Зло фыркнув, кобыла взвилась на дыбы, чуть не сбросив меня с седла. Новгородское копье тут же воспользовалось моментом, но ударилось в подставленный щит. Это Калида! Он уже рядом и принял удар на себя. Слева врубился в строй Бежецкий князь, за ним его дружинники, а мои стрелки вытянулись правее, дабы арбалетный залп не накрыл своих.
Наш маленький отряд уже целиком врезался в новгородский строй, но остальные запаздывают. Бойцы Тимохи торопятся перейти реку, но в этом месте та оказалась неожиданно глубока. По грудь в воде они борются с течением, и это сильно тормозит атаку.
Конница Петра Изветича несется на полном скаку, но лошадь не птица и треть версты враз не проскочит.
Новгородский ушкуйник любит напор, азарт! Стоять насмерть он не любит, но уж коли пришлось, будет биться упорно. Об этом говорил Калида, и с этим пришлось столкнуться. Пусть позади у них гремел тверской клич, но наш маленький отряд завяз в новгородской гуще, и те это почувствовали. Почувствовали, что, расправившись с нами, они смогут развернуться и встретить атакующую конницу.
Напор новгородцев усилился, и сеча пошла еще злее.
Хрясь! Хрясь! Наотмашь всаживаю куда-то саблю. Звяк! Клинок напарывается на встречный удар.
Клочья пены летят изо рта лошадей! Оскаленные от ярости жеребцы грызут удила! Вокруг меня все плотнее сбиваются в круг всадники, а новгородские копейные жала смертоносной машины снуют и снуют, выбивая из седла княжьих дружинников и моих стрелков.

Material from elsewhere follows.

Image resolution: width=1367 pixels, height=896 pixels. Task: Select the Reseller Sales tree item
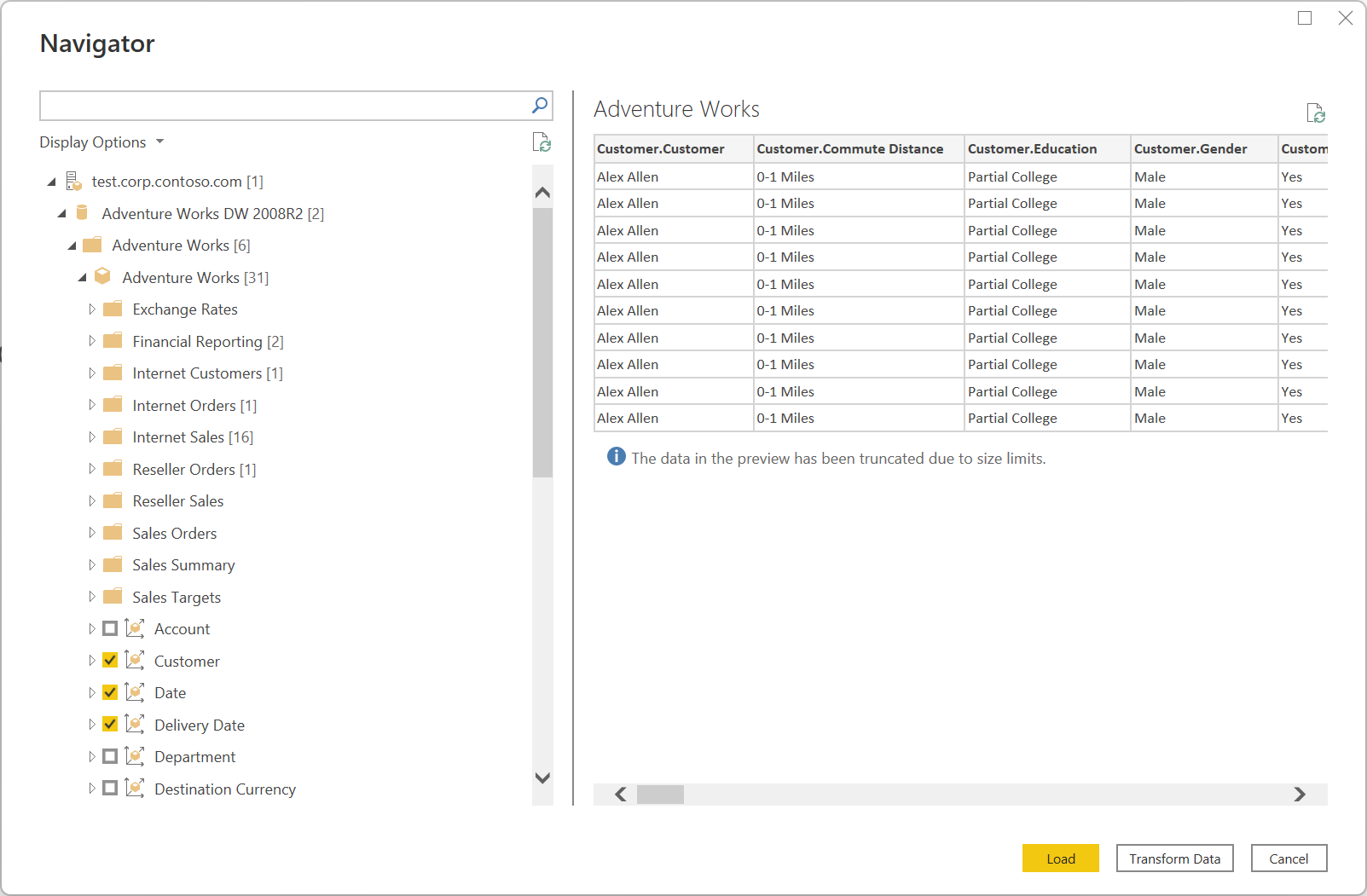pos(177,501)
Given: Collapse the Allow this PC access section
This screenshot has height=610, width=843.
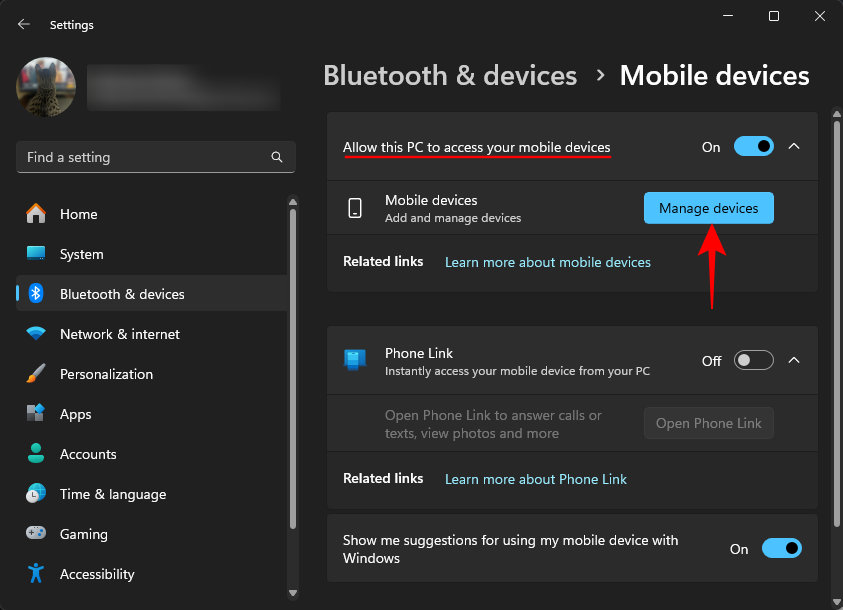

В таком плотном бою конница теряет все преимущества. У всадника одни минусы. Без щита левый бок открыт, про ноги и говорить не приходится! Я еще жив только потому, что меня прикрывает Калида и весь десяток стрелков.
Хрясь! Засаживаю саблей в оскаленное лицо. Утираю с лица кровь и успеваю заметить, как слева сполз с седла пронзенный копьем боец. С этого бока меня уже никто не прикрывает, и я верчусь как белка в колесе, раздавая удары направо и налево.
В таком темпе мне долго не продержаться, я уже чувствую, как спирает дыхание и слабеет рука. Что-то ору, захлебываясь собственным криком, и вдруг ощущаю, как натиск внезапно ослаб.
Поднимаю голову, и сквозь бушующий адреналин в уши прорывается крик.
– Твееерь!
Наши! Почти со слезами выкрикиваю я. Настоящий смысл этого слова понимаешь только в такую минуту. Наши! Отбиваю каленый наконечник справа и тут же вскрикиваю от боли. Что-то ледяное и чужеродное вдруг пронзило мне левый бок. Разом наполнился холодом живот, и все поплыло в глазах. Лошадь, небо, все накренилось куда-то в бок, а в лицо ударила песочная пыль.
Где-то все еще гремит боевой клич Твери, где-то в ужасе бегут новгородские ушкуйники, но я уже ничего этого не вижу. Мои глаза закрылись безжизненной пеленой, а тело с обломком копья в боку рухнуло под копыта проносящихся надо мной коней.